Yet i'm caring about accessories and the carrying case included is very good, in fact, its very similar to my Hifiman Svanar carrying case. Then we have good amount of ear tips, but my favorite isn't in those. We have 9 pairs of silicone eartips in 3 models.

The cable included is very good and don't justify urgent upgrade unless you need balanced plug. Its a 5N silver plated oxygen free (OFC) cable made of 2 thick strands that feel sturdy and soft.
All in all, very impressive packaging, construction and accessories.



So, you already have heard those somewhere, but not with exact same tone, timbre or dynamic rendering. Yes my dear friends, we are in Harman Target territory.....again!
Harman for president!
Make Harman Great Again!
Harman is my kind of man.

Ok, yes, the HE10 are similar to Moondrop Chu-Aria-Starfield -now etc, to Kiwi Ears Cadenza, to Tinhifi T4plus, to Simgot EW100P, but as said, not exactly the same since some have more or less bass, more or less upper mids gain and only one with sparkle is the Aria.

SOURCE MATERIAL
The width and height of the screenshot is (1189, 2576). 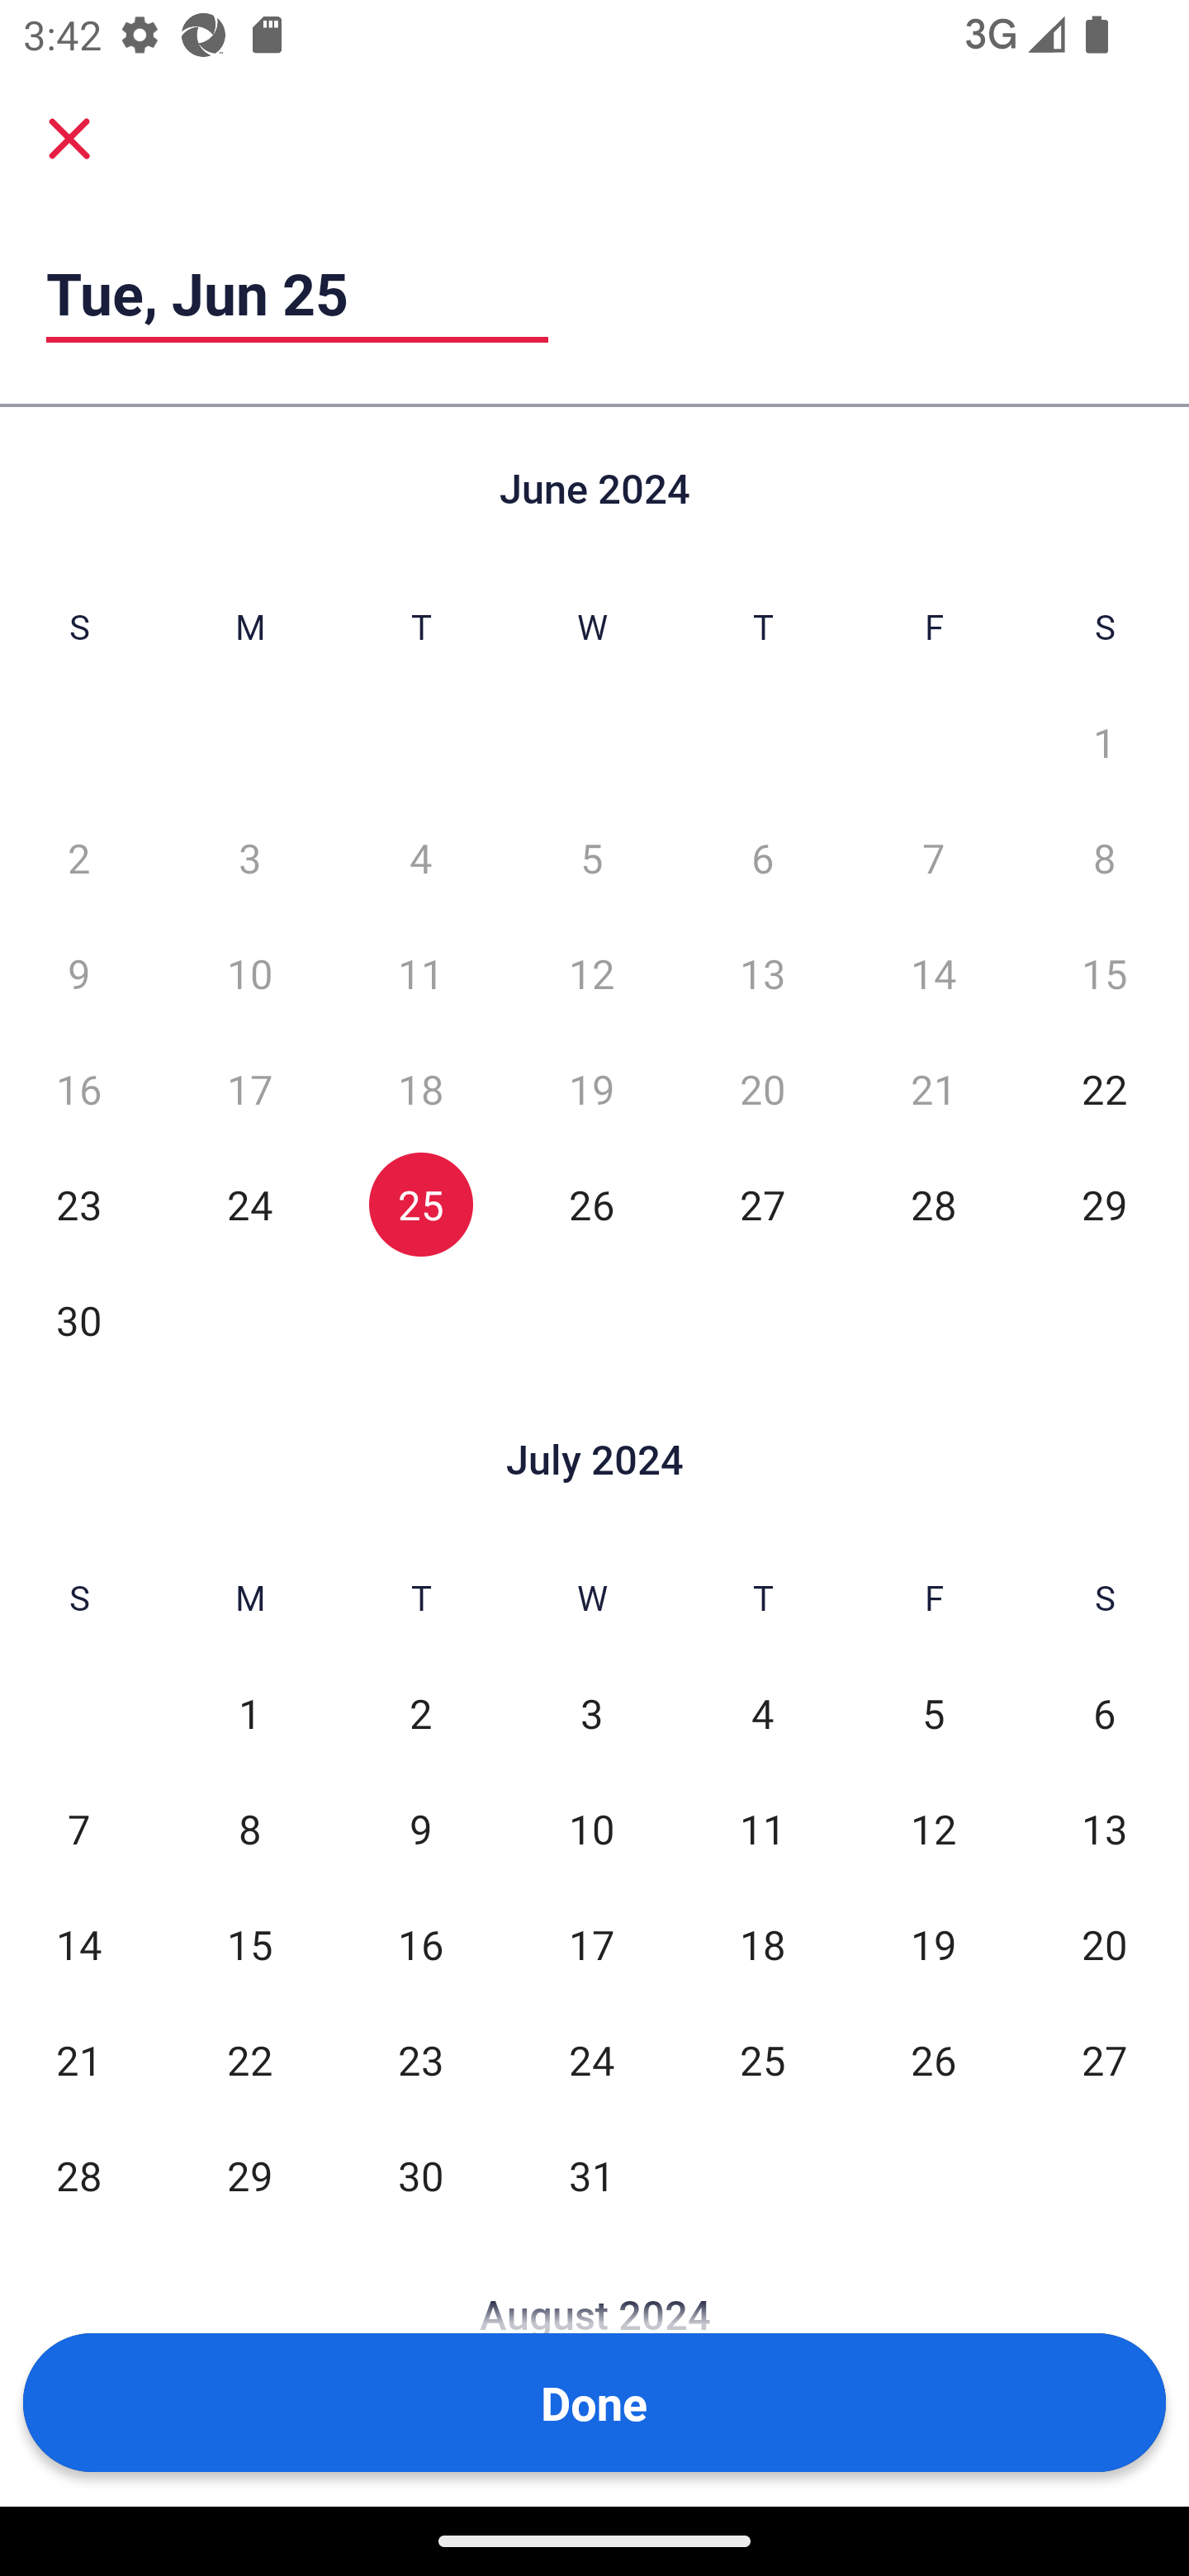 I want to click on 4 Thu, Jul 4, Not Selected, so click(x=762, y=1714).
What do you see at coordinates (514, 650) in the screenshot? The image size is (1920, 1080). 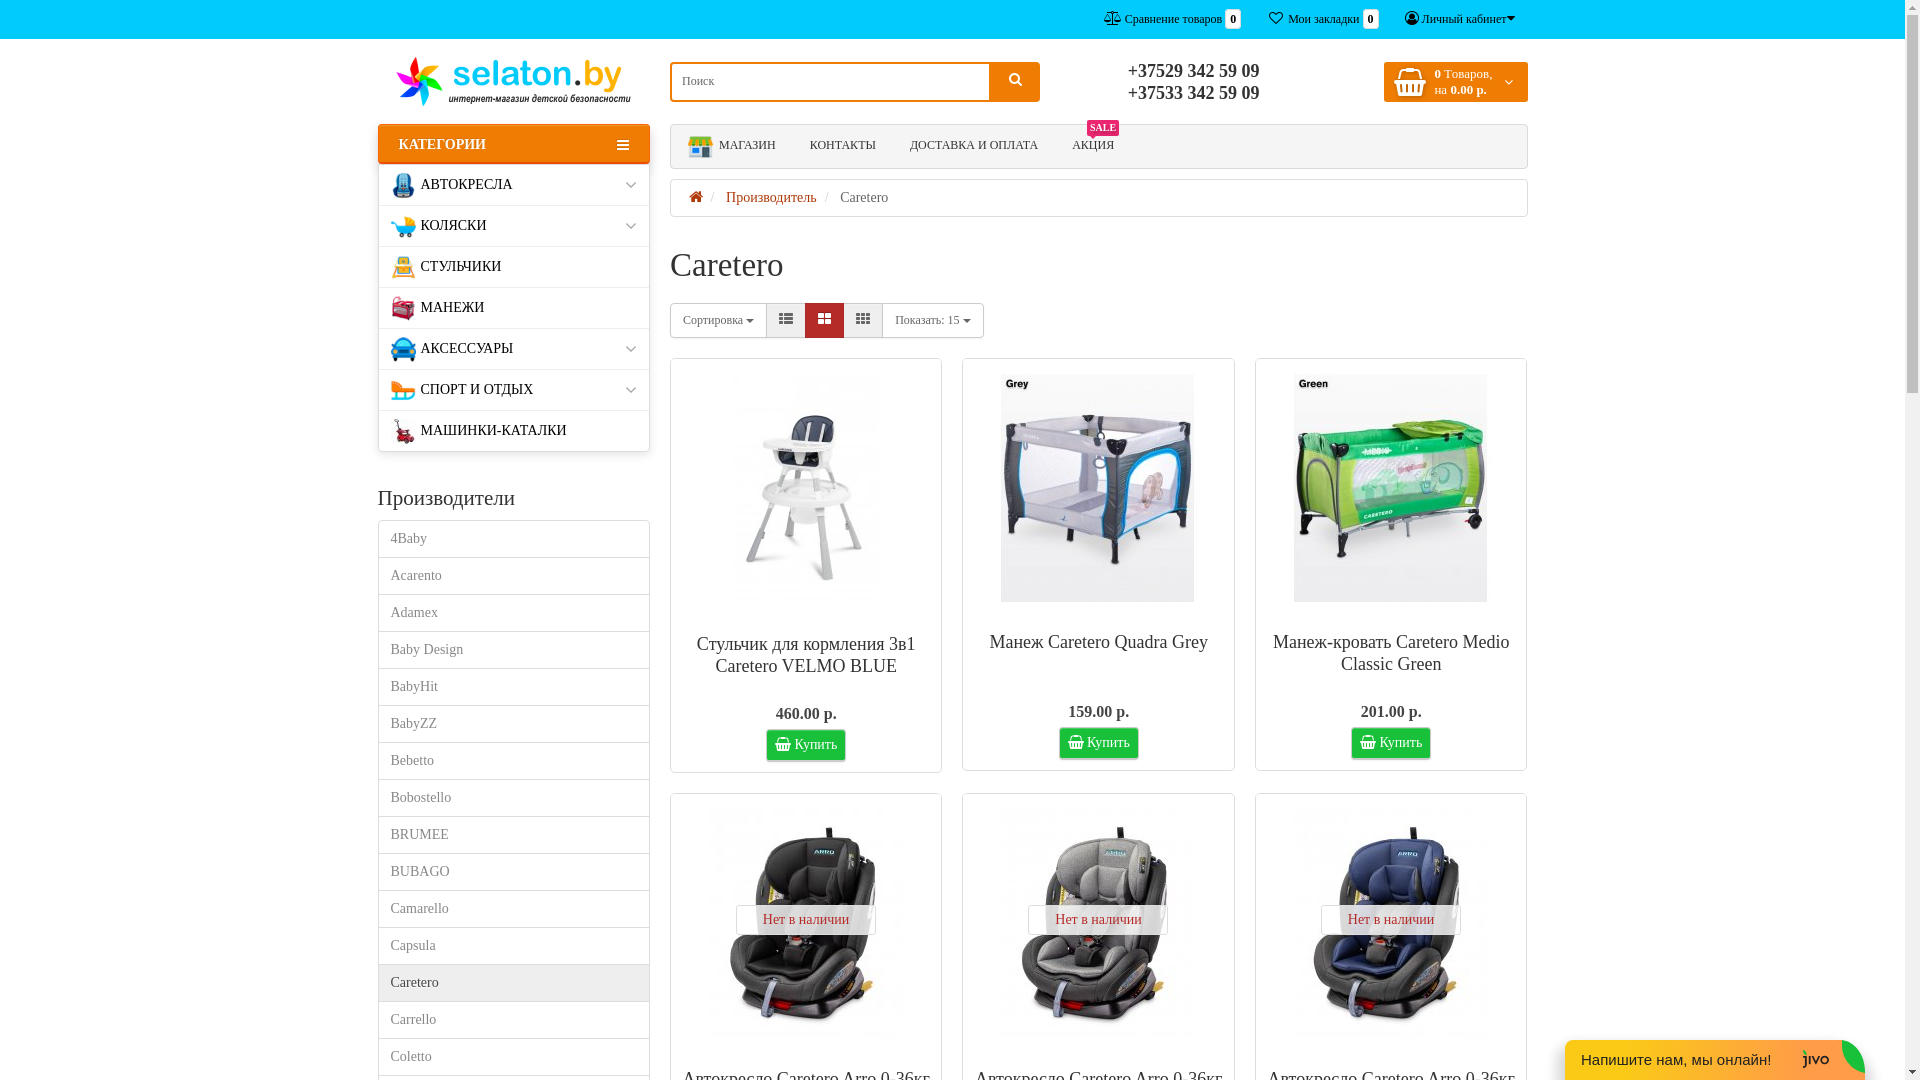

AIM
Copy the earphone review word for word, from "The cable included" to "kind of man.".

PROBLEM SOLUTION
The cable included is very good and don't justify urgent upgrade unless you need balanced plug. Its a 5N silver plated oxygen free (OFC) cable made of 2 thick strands that feel sturdy and soft.
All in all, very impressive packaging, construction and accessories.



So, you already have heard those somewhere, but not with exact same tone, timbre or dynamic rendering. Yes my dear friends, we are in Harman Target territory.....again!
Harman for president!
Make Harman Great Again!
Harman is my kind of man.